▸ **Set task**
Rescale the items starting with the line containing "Click Noaquin Mandias profile avatar" and continuing through the line containing "coord(173,278)": reproduce only those lines, requests included, with each coordinate in the answers multiplied by 1.1 and rounded to a whole number, halves rounding up.

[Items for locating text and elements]
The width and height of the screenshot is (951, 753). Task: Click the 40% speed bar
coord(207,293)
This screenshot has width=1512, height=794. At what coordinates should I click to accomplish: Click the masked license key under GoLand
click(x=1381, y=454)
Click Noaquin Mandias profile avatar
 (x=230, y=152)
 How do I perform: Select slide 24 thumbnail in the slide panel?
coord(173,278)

==

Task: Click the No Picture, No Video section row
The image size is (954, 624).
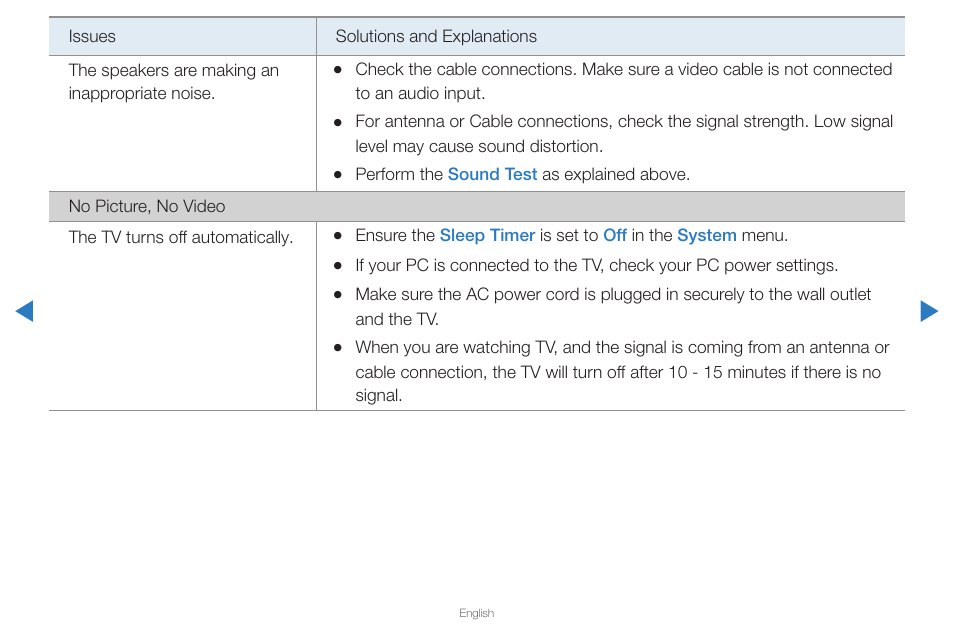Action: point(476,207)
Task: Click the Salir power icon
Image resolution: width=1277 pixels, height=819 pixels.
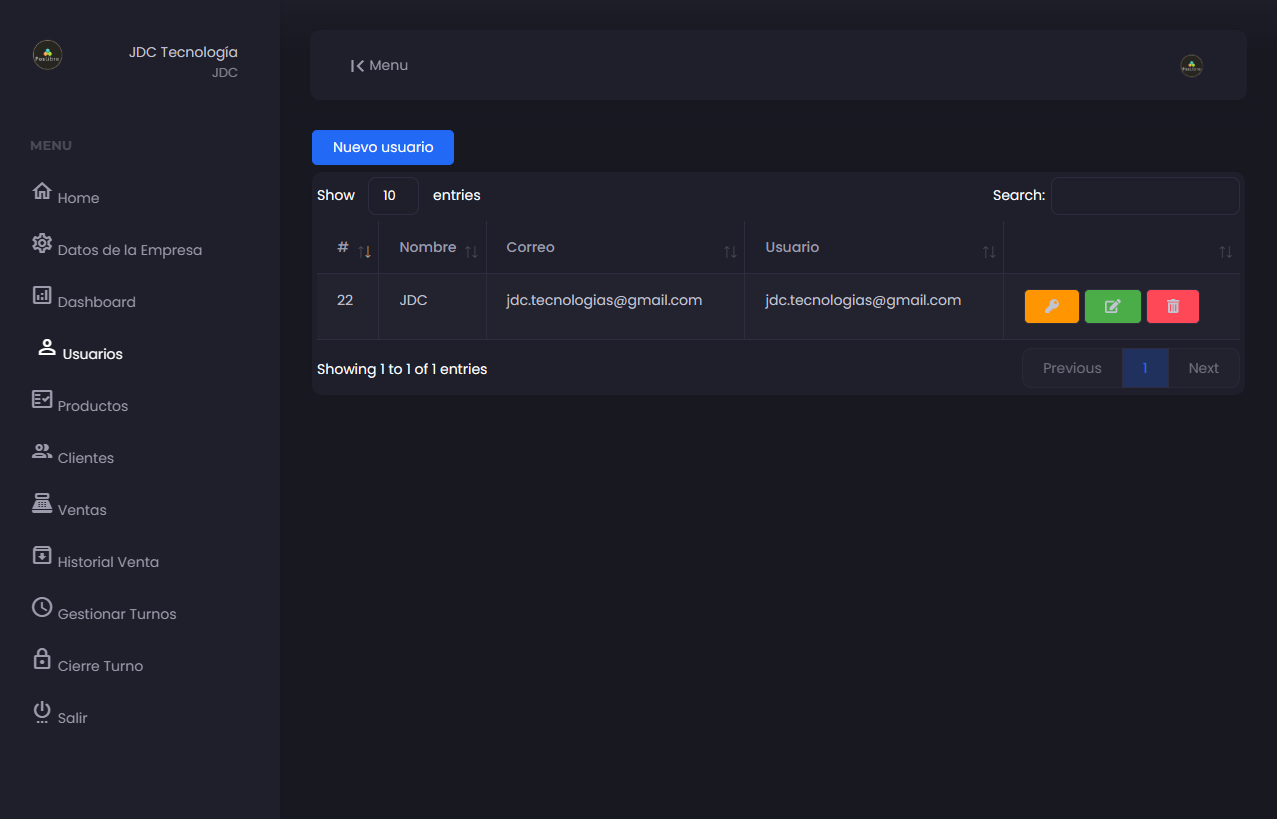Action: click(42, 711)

▸ **Task result**
Click Noaquin Mandias profile avatar
 (x=253, y=167)
 How do I perform: Select slide 24 thumbnail in the slide panel?
coord(190,306)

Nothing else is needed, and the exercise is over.